I’ve no idea of the merits of Kos’ claims that R2K provided it with falsified data in pre-election polls; R2K denies it. I’m sympathetic to Kos’ demands for the original datasets – the underlying records of each interview – a call that's been echoed in a statement by the National Council on Public Polls (of which ABC News is a member).
But in picking apart this controversy, that’s not the only place to look.
The NCPP said it "believes public disclosure of all the relevant information about the polls in dispute will provide a solid basis for resolving this controversy.” Maybe so; I've long maintained that disclosure is essential in evaluating survey quality. But maybe not. If a vendor stands accused of fabricating results, it can just as easily stand accused of fabricating the underlying data. Not simple, but lying never is.

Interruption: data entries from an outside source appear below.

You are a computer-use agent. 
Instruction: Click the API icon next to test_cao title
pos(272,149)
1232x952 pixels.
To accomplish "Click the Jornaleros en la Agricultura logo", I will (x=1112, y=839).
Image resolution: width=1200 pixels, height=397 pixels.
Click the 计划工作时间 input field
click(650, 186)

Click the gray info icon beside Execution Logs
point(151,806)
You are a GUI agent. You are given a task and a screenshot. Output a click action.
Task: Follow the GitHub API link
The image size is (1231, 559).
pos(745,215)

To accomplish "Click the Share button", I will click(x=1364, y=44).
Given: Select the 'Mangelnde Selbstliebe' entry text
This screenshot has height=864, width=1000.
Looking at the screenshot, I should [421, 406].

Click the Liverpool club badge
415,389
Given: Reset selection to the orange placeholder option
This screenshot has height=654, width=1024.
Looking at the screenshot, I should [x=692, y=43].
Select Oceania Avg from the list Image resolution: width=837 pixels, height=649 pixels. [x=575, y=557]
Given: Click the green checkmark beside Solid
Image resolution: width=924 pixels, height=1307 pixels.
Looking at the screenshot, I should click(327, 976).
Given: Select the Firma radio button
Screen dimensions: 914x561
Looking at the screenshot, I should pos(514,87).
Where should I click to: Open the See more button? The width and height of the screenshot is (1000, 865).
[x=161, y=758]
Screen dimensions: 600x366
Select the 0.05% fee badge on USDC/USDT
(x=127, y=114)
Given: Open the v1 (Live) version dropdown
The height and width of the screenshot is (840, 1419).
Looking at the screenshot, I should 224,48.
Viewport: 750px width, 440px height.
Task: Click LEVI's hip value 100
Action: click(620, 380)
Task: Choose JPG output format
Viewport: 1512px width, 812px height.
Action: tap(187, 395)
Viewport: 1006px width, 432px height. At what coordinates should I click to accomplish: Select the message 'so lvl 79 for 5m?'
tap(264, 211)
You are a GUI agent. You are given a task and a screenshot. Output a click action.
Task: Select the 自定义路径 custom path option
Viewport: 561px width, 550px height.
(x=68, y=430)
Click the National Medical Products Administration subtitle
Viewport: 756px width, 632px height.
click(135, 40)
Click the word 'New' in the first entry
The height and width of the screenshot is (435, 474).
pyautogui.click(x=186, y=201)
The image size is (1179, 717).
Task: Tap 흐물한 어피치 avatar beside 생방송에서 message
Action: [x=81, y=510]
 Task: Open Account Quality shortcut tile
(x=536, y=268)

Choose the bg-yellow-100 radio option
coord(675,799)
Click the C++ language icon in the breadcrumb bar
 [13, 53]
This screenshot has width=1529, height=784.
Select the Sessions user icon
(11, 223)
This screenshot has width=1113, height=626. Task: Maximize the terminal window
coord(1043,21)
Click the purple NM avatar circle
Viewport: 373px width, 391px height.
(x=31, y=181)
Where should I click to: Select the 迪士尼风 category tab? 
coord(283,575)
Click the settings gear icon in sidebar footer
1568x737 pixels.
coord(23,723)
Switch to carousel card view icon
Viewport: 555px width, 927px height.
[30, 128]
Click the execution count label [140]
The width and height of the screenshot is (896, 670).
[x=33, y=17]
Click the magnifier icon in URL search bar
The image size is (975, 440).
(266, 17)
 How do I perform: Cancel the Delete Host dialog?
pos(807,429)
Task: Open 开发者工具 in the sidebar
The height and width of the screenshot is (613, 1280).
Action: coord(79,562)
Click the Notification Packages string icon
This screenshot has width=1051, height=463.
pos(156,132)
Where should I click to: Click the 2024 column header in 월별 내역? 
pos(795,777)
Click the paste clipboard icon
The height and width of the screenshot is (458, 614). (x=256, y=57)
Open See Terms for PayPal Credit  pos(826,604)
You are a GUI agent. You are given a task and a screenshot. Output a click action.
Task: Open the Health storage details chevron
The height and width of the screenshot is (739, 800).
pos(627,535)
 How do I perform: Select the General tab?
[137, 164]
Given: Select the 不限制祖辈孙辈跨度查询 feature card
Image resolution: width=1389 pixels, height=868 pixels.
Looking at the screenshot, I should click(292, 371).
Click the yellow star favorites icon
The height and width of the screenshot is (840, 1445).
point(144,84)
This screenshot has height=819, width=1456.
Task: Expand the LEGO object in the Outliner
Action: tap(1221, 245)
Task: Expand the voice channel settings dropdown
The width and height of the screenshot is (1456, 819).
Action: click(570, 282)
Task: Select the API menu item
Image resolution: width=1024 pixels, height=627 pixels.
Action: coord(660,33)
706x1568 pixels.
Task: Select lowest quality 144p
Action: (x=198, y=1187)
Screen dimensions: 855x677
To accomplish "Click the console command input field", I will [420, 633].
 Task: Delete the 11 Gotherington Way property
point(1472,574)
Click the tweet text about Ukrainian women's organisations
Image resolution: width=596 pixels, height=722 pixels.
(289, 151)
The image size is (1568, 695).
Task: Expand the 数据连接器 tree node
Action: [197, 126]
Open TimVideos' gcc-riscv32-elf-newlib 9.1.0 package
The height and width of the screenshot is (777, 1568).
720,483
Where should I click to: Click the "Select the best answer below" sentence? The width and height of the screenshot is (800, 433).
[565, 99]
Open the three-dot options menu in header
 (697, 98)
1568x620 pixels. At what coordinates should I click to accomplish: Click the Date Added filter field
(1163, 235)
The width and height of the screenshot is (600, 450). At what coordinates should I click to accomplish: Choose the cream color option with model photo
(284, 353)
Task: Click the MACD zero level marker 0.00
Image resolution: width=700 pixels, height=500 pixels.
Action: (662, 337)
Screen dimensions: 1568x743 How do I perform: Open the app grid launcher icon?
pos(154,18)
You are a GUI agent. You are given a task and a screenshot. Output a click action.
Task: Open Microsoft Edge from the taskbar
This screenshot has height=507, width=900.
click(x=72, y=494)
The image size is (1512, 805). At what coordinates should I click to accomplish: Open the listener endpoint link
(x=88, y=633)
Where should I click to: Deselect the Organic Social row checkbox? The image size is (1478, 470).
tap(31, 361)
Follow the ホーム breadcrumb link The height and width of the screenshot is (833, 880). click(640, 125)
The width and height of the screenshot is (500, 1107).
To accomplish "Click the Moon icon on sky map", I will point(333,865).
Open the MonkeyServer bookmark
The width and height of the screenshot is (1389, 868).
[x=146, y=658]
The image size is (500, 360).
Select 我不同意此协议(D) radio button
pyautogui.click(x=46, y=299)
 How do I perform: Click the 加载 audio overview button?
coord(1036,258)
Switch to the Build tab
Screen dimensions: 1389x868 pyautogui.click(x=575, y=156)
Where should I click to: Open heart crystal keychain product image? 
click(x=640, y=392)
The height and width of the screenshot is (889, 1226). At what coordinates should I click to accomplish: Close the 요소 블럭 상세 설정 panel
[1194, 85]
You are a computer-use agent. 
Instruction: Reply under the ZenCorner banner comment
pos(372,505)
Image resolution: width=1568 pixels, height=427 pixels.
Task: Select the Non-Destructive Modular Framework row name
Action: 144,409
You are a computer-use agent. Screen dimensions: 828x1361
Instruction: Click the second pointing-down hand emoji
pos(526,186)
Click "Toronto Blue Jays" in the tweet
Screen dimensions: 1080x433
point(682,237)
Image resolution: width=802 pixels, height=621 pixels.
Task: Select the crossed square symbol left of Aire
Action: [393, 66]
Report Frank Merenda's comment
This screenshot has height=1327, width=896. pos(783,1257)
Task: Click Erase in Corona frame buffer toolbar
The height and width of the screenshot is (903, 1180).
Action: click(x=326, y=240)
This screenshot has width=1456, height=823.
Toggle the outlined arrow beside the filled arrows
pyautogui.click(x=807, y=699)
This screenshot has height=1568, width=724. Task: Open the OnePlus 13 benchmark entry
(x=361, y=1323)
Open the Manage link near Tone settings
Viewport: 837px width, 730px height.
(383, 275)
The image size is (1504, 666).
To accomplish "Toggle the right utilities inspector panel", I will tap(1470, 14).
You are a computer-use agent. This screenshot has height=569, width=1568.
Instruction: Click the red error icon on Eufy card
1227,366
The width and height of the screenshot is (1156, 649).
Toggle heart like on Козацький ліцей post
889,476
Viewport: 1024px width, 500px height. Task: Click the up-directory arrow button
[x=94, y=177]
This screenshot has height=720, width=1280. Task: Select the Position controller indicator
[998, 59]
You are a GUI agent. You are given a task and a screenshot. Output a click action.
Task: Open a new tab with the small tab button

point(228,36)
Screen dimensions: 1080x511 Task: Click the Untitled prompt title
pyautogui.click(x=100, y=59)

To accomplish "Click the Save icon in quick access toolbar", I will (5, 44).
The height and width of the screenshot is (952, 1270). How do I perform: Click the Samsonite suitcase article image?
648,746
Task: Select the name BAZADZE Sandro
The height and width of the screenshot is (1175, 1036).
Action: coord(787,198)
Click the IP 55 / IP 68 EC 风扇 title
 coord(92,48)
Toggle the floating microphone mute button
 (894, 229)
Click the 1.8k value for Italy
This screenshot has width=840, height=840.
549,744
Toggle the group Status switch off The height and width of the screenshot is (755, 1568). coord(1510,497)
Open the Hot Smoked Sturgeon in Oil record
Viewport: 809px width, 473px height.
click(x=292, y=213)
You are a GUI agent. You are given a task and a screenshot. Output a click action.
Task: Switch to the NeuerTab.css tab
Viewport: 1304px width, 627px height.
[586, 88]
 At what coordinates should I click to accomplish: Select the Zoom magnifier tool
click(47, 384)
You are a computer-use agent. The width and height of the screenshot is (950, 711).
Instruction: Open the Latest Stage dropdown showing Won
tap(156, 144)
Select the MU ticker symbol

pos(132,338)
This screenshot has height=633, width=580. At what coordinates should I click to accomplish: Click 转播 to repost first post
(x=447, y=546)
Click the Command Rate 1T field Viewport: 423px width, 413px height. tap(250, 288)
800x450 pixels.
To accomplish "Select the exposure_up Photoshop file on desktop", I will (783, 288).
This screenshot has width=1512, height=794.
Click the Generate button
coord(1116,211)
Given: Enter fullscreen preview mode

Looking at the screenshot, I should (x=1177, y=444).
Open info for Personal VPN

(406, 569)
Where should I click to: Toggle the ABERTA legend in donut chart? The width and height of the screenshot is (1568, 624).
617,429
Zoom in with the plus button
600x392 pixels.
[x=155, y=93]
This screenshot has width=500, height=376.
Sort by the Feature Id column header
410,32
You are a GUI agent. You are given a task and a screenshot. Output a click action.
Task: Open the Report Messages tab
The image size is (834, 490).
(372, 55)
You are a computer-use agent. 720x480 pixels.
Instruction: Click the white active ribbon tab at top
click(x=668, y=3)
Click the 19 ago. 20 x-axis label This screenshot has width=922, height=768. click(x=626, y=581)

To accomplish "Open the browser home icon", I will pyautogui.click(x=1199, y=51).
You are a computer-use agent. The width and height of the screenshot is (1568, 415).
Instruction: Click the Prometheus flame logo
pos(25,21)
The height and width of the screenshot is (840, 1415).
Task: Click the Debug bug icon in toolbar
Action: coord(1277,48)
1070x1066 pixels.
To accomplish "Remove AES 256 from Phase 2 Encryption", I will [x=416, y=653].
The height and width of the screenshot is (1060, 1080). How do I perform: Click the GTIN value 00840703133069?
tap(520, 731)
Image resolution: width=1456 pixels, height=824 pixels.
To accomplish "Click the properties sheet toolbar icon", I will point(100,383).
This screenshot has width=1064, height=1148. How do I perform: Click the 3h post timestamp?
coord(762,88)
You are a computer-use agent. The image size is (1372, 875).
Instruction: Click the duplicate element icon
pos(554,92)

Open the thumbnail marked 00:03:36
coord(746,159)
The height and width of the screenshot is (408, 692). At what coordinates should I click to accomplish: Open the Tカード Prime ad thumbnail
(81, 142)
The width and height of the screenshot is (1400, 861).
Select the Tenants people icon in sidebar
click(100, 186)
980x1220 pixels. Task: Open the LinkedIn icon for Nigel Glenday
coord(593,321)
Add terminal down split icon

Disclosure, then, as necessary as it is, does not in and of itself assure data quality. That takes another step: The need for those who fund and then promote or disseminate these data first to dig deeply into the bona fides of the product.
Indeed to my mind the delivery of methodological details, including original datasets, should be an initial and ongoing requirement of any polling provider, not a demand only when controversy arises. That points to a more basic lesson of this story: the principle of caveat emptor.
Polling is a complex undertaking that can be produced in many ways – some highly valid and reliable, some less so, some not in the least. Anyone buying it needs to take the trouble to ascertain precisely how it’s being carried out – in sampling, questionnaire design, respondent selection, interviewing, quality control, weighting and more – and to assess the appropriateness of these methods for the intended use of the research.
This too rarely happens. Many fall prey to the notion that it’s all just numbers – that this 63 percent is as good as that one. The compelling nature of data induces us to drop our critical faculties, the need to assess just how these numbers were produced. Without that assessment, running with numbers is like running with scissors.
Just as I don’t know how R2K produced its results, I likewise don’t know how far Daily Kos went in examining precisely what it was buying, branding and delivering to a data-hungry world. But I do know this: Long before we get to disclosure, the best way to obtain good data is to demand it.